To throw a hard number out:  I can get a moderately useful performance 
test on a SELECT-only workload from pgbench in about one minute.  That's 
the bare minimum, stepping up to 5 minutes is really necessary before 
I'd want to draw any real conclusions.

More importantly, a large portion of the time I'd expect regression test 
runs to be happening with debug/assert on.  We've well established this 
trashes pgbench performance.  One of the uglier bits of code added to 
add the "performance farm" feature to the buildfarm code was hacking in 
a whole different set of build options for it.

Anyway, what I was envisioning here was that performance farm systems 
would also execute the standard buildfarm tests, but not the other way 
around.  We don't want performance numbers from some platform that is 
failing the basic tests.  I would just expect that systems running the 
performance tests would cycle through regression testing much less 
often, as they might miss a commit because they were running a longer 
test then.

-- 
Greg Smith   2ndQuadrant US    greg@2ndQuadrant.com   Baltimore, MD
PostgreSQL Training, Services, and 24x7 Support  www.2ndQuadrant.us




Re: performance-test farm

From
Josh Berkus
Date:
All,

BTW, if we want a kind of "performance unit test", Drizzle has a very
nice framework for this.  And it's even already PostgreSQL-compatible.

I'm hunting for the link for it now ...

-- 
Josh Berkus
PostgreSQL Experts Inc.
http://pgexperts.com


Re: performance-test farm

From
Lou Picciano
Date:
Josh My Man!
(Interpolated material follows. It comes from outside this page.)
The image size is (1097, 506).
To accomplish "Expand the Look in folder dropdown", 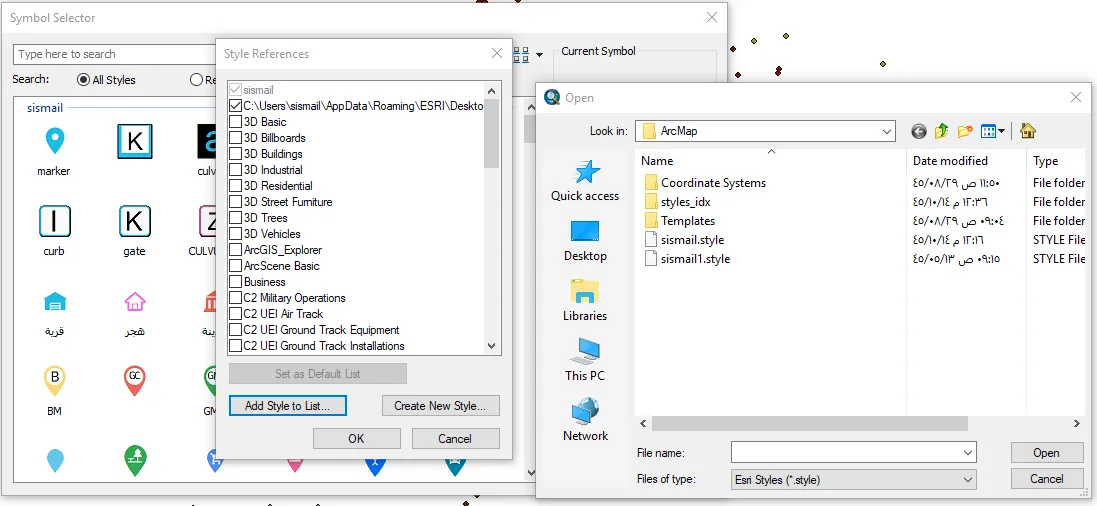I will coord(887,131).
How are you?!!

Is this the one?: http://planetdrizzle.org/

Lou Picciano

----- Original Message -----
From: "Josh Berkus" <josh@agliodbs.com>
To: pgsql-hackers@postgresql.org
Sent: Thursday, May 12, 2011 8:11:57 PM
Subject: Re: [HACKERS] performance-test farm

All,

BTW, if we want a kind of "performance unit test", Drizzle has a very
nice framework for this.  And it's even already PostgreSQL-compatible.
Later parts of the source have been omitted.